### PAGE
Data Excellence is a lifestyle not a diet!
Data Excellence is a lifestyle Not a diet

Written by: Phil Husbands

My core interests and specialist expertise are in enterprise data strategy, data capability development and data-driven organisational change. My work focuses on building the operational and people-focused capabilities, which are essential for ensuring that data enables businesses to work more effectively, make better decisions and achieve their goals.
Data Excellence is a lifestyle not a diet!

When we talk about data excellence and strength, we’re looking at how effectively a business uses data to achieve its goals. And just like physical strength, it comes from a combination of different things…

Think about what enables a weightlifter to shift huge weights… It’s not just muscles, but equally the right technique, ample energy and a confident mindset.

Similarly, leveraging the power of data to achieve business goals demands a mix of capabilities. You need the right data, the infrastructure to move and store it, the technology to analyse and use it, compliance to avoid the risks in it, governance to maintain the quality of it, the people, skills and culture to embrace it… And more!
######
### DATASET SECTION
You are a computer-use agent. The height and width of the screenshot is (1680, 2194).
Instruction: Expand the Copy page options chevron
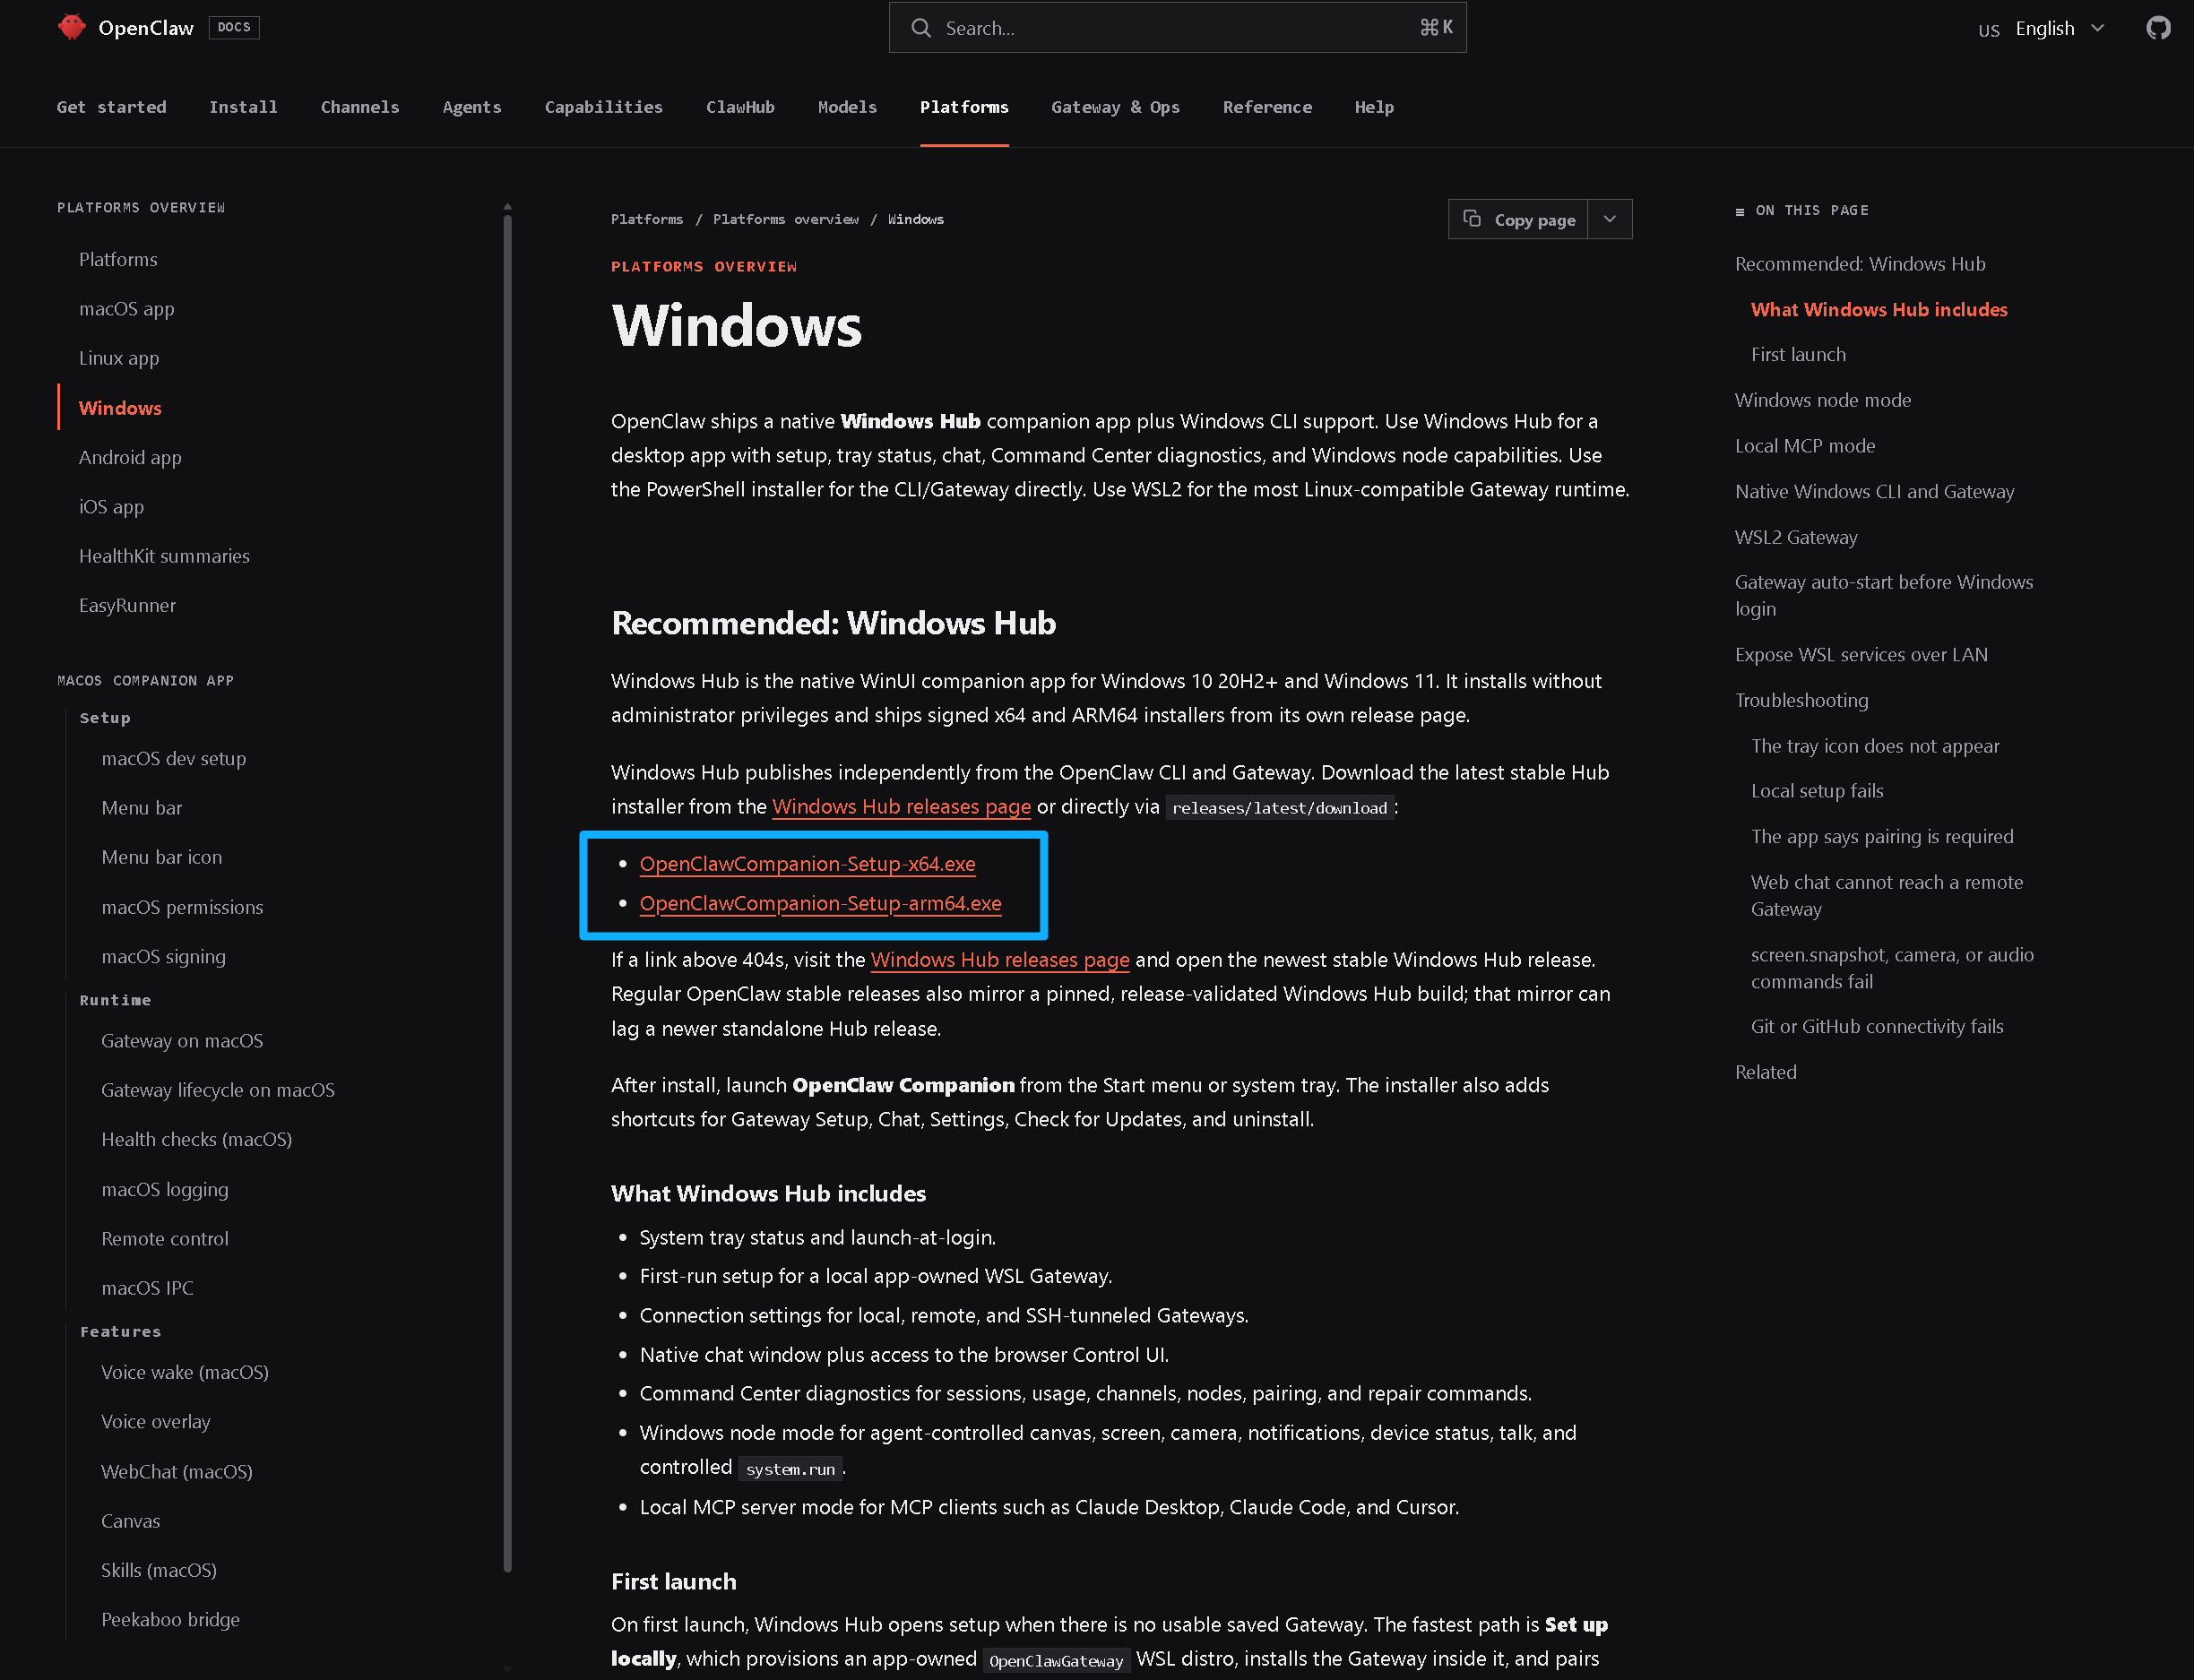coord(1609,219)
######
● STATED TASK
Reproduce word for word the passage of the data excellence article, shown above the listing, that opens with the words containing "Similarly, leveraging the" and closes with "it… And more!".

● TASK RESULT
Similarly, leveraging the power of data to achieve business goals demands a mix of capabilities. You need the right data, the infrastructure to move and store it, the technology to analyse and use it, compliance to avoid the risks in it, governance to maintain the quality of it, the people, skills and culture to embrace it… And more!